# [Exercises to complete]
1 - Print everything in the general meeting text from "1. Opening of" down to "the invited notary.".
2 - According to the general meeting text, who will attend the general meeting?
3 - Summarize the general meeting text in two sentences.

[Start Document section]

1. Opening of the meeting, establishment of quorum and appointment of meeting bodies The general meeting establishes whether a quorum is present, after which meeting bodies are appointed as necessary in order for the general meeting to transact business. The general meeting will be attended by the invited notary.
2. Presentation of the 2018 audited annual report, including the auditor's opinion; presentation of the written report of the supervisory board on its activities, including its opinion on the audited annual report; information on the remuneration of the members of the management and supervisory bodies; presentation of the 2018 annual report on internal auditing, including the opinion of the supervisory board thereon; and the management board's report on own shares
The general meeting took note of the approved audited annual report for the financial year 2018, including the auditor's opinion and the report of the supervisory board on its activities with an opinion on the audited annual report. The general meeting took note of the information on the remuneration of the members of the management and supervisory bodies received for the performing of their functions in the financial year 2018. The general meeting took note of the 2018 annual report on internal auditing, including the opinion of the supervisory board thereon; and of the management board's report on own shares.

[End Document section]
[Start Collected data]

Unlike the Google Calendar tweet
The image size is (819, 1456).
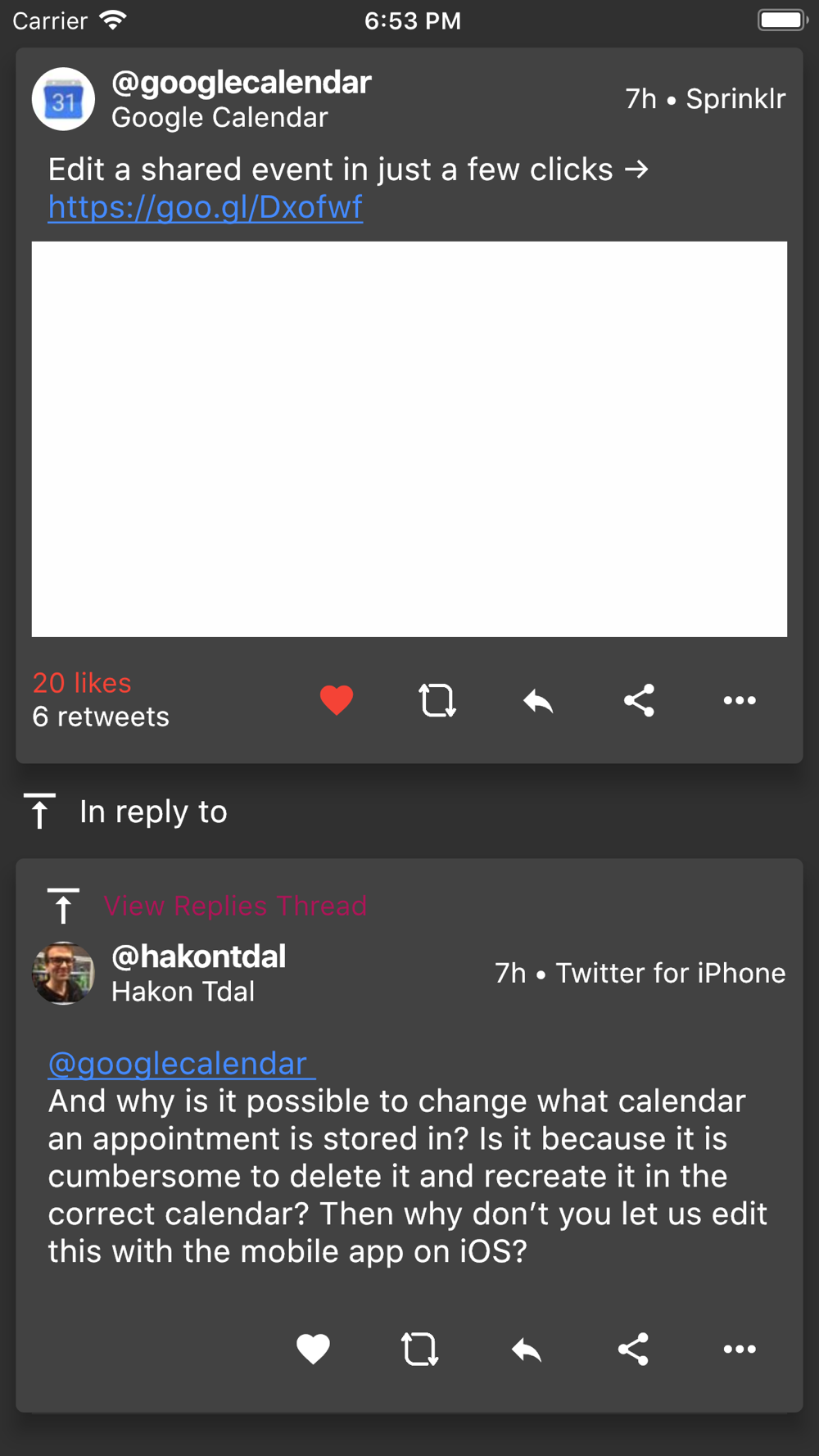pyautogui.click(x=336, y=700)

[End Collected data]

# [Solved tasks]
1 -
1. Opening of the meeting, establishment of quorum and appointment of meeting bodies The general meeting establishes whether a quorum is present, after which meeting bodies are appointed as necessary in order for the general meeting to transact business. The general meeting will be attended by the invited notary.

2 - The invited notary.

3 - The general meeting opens by establishing whether a quorum is present and appointing meeting bodies as needed, with the invited notary in attendance. It then took note of the 2018 audited annual report with the auditor's opinion and the supervisory board's report, information on the remuneration of management and supervisory body members, the 2018 annual report on internal auditing with the supervisory board's opinion, and the management board's report on own shares.